WHAT YOU NEED TO DO: Please extract the records from their first line through the line that contains "Action: [x=24, y=22]", including both ends, and copy those lines exactly.

-- START RAW DATA --

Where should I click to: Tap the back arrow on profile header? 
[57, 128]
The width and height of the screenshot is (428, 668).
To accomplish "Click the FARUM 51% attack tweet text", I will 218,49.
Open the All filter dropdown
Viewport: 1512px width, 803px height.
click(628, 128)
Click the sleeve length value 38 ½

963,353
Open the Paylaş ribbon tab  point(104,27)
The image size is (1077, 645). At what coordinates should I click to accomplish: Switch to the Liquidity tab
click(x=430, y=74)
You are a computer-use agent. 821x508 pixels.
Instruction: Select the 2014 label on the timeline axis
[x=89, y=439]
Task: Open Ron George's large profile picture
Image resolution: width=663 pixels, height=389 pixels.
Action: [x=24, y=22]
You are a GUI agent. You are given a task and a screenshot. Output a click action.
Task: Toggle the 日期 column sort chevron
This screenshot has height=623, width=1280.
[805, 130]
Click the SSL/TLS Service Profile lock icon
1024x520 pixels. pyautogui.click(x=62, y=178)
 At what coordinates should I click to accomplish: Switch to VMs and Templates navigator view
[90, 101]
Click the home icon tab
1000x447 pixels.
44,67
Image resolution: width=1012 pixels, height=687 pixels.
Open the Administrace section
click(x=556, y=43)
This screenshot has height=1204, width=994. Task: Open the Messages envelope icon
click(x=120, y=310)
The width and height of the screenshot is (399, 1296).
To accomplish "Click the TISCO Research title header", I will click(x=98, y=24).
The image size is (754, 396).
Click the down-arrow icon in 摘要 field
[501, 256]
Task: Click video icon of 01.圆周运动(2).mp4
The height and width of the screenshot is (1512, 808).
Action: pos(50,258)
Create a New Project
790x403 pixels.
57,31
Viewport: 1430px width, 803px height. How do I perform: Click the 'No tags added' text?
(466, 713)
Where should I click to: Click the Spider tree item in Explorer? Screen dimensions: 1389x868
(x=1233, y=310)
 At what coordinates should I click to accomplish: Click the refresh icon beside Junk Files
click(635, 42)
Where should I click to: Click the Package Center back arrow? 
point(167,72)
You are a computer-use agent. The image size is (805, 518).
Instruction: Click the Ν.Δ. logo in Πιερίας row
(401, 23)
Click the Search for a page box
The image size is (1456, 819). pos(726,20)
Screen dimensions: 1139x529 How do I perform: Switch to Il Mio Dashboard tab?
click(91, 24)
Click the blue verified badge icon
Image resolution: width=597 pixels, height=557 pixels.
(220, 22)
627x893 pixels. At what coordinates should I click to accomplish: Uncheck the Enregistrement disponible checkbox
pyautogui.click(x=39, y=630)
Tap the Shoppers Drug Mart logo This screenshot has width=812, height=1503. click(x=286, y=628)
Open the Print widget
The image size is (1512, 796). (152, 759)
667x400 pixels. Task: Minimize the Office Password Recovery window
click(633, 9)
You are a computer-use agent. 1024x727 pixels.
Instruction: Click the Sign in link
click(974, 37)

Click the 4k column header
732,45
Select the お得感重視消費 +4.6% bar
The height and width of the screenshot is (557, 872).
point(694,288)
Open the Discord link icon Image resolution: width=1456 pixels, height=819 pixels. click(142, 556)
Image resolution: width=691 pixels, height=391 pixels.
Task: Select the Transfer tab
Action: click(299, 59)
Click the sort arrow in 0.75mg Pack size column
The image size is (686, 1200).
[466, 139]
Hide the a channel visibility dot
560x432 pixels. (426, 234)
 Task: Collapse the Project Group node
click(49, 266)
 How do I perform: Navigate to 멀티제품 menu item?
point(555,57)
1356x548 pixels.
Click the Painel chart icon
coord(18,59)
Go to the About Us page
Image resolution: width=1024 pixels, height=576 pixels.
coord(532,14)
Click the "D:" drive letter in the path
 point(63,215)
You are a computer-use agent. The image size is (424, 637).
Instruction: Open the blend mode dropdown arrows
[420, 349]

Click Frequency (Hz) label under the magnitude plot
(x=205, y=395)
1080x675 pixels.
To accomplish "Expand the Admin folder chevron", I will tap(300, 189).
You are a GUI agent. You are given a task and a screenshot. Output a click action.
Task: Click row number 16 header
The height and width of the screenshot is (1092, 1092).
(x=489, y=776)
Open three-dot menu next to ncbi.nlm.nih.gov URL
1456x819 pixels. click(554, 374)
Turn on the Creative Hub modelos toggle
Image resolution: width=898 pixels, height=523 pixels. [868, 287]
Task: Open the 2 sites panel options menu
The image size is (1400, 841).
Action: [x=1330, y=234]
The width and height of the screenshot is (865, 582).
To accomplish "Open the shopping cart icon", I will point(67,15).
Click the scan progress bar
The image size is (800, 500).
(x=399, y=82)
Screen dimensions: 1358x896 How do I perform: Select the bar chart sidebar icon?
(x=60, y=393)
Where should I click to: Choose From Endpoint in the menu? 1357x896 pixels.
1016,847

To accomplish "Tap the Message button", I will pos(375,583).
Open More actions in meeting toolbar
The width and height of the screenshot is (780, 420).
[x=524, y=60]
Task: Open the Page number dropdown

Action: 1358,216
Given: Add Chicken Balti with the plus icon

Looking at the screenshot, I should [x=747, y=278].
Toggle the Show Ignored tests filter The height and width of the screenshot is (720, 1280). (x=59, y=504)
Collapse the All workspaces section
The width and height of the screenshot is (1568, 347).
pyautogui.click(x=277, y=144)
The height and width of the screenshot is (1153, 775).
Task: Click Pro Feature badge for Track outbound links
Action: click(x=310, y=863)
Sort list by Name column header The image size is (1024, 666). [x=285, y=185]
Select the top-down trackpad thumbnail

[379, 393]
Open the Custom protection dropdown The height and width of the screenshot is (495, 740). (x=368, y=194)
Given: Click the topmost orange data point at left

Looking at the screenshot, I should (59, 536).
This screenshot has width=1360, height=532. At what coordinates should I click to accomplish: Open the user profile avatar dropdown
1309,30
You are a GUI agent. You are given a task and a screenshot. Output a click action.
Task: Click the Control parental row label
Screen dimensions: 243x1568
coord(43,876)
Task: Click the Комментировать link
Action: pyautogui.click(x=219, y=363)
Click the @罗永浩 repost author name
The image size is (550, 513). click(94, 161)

-- END RAW DATA --

OUTPUT BELOW:
Where should I click to: Tap the back arrow on profile header? 
[57, 128]
The width and height of the screenshot is (428, 668).
To accomplish "Click the FARUM 51% attack tweet text", I will 218,49.
Open the All filter dropdown
Viewport: 1512px width, 803px height.
click(628, 128)
Click the sleeve length value 38 ½

963,353
Open the Paylaş ribbon tab  point(104,27)
The image size is (1077, 645). At what coordinates should I click to accomplish: Switch to the Liquidity tab
click(x=430, y=74)
You are a computer-use agent. 821x508 pixels.
Instruction: Select the 2014 label on the timeline axis
[x=89, y=439]
Task: Open Ron George's large profile picture
Image resolution: width=663 pixels, height=389 pixels.
Action: [x=24, y=22]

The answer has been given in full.